I see. Thanks. I probably never would have guessed it
was multiple reads. I've seen that kind of activity before
in Filemon logs but don't understand why a file would be
read so inefficiently. Maybe it's a relic of ReadFile API?

Initially I'd had problems with file content
seeming to stop at the first null. I didn't look further because
the method was clearly unusable. But I also assumed it
was a problem of assuming string content and thus FSO looking
for a null as end of string, rather than reading a specified
number of bytes. From your description it appears that is
the problem, but in a more complicated way than I imagined.
R.Wieser (11-22-19, 04:47 PM)
JJ,

>> Again, not quite. Its the copying which is done after reallocating for a
>> bigger blob which is the culprit. Yes, I disassembled the involved
>> code.

> That's a character translation problem which is related to
> character encoding. It's an entirely different (buggy) matter.

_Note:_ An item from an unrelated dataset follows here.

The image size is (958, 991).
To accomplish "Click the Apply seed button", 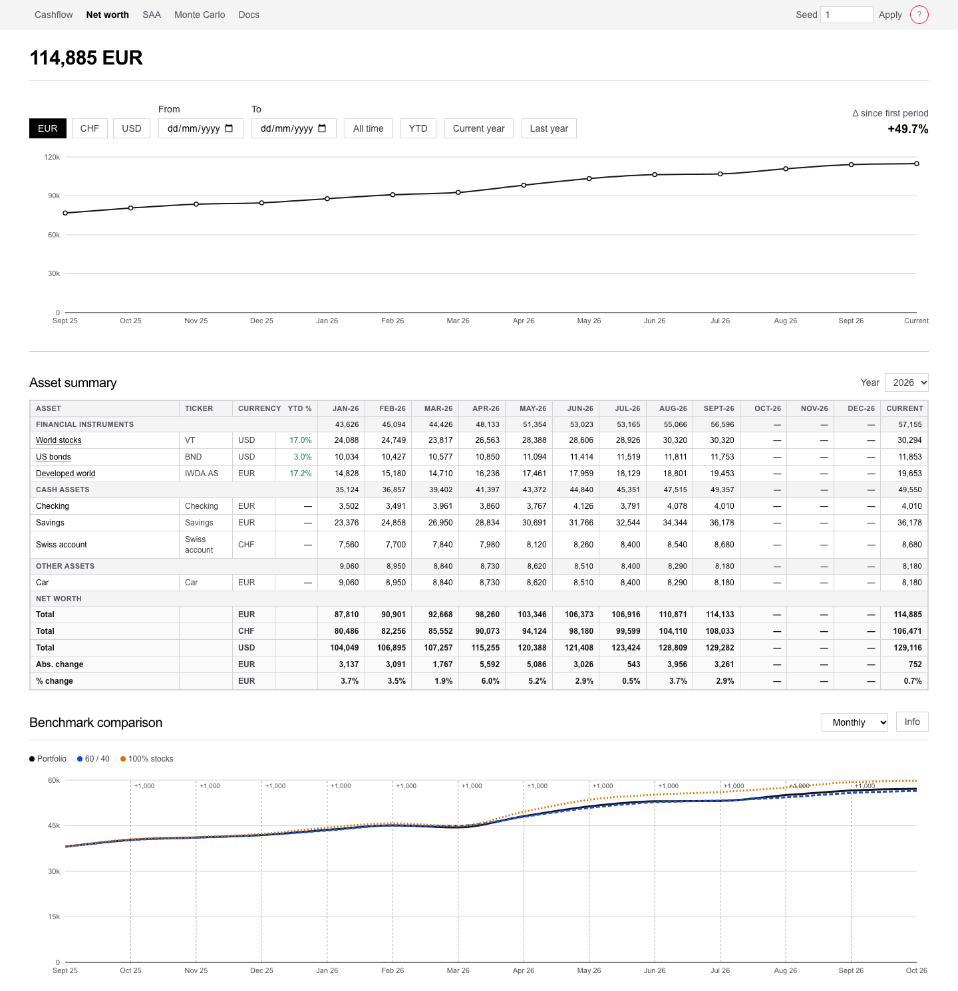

Nope, its not. The block-copying code doesn't translate anything.

Besides, the problem doesn't appear for small (< 260 chars) files, or for
the last few bytes (filesize modulo 260) - and that includes any embedded
zeroes. If the encoding would have been the problem that would not have
been possible.

Regards,
Rudy Wieser
R.Wieser (11-22-19, 04:58 PM)
Mayayana,

> but don't understand why a file would be read so inefficiently.
> Maybe it's a relic of ReadFile API?


Its possibly related to yester-years low-memory 'puters (in comparision to
the current ones). Reading everything and only than convert costs three
times the size of the file (the data itself and the resulting wide-string
output). Than again, the rather inefficient memory management (adding
bite-sized parts) can't be good either ...

> From your description it appears that is the problem, but in a
> more complicated way than I imagined.


:-) Yep.

Regards,
Rudy Wieser
Mayayana (11-22-19, 05:10 PM)
"R.Wieser" <address> wrote

| > That's a character translation problem which is related to
| > character encoding. It's an entirely different (buggy) matter.
|
| Nope, its not. The block-copying code doesn't translate anything.
|

That brings up another issue. UTF-8 was pretty much
unknown, maybe non-existent, when scrrun came out.
What FSO does is, I think, what VB6 does: Externally
it defaults to codepage ANSI while internally it stores
strings as unicode. (The help file says it defaults to ASCII,
but actually it's ANSI.)

That explains what you saw. Bulking up to a unicode
string as it reads in. But I very much doubt something
like 80 CE 32 would be translated to the u-16 equivalent.
It just comes through (fortunately) as 3 ANSI characters.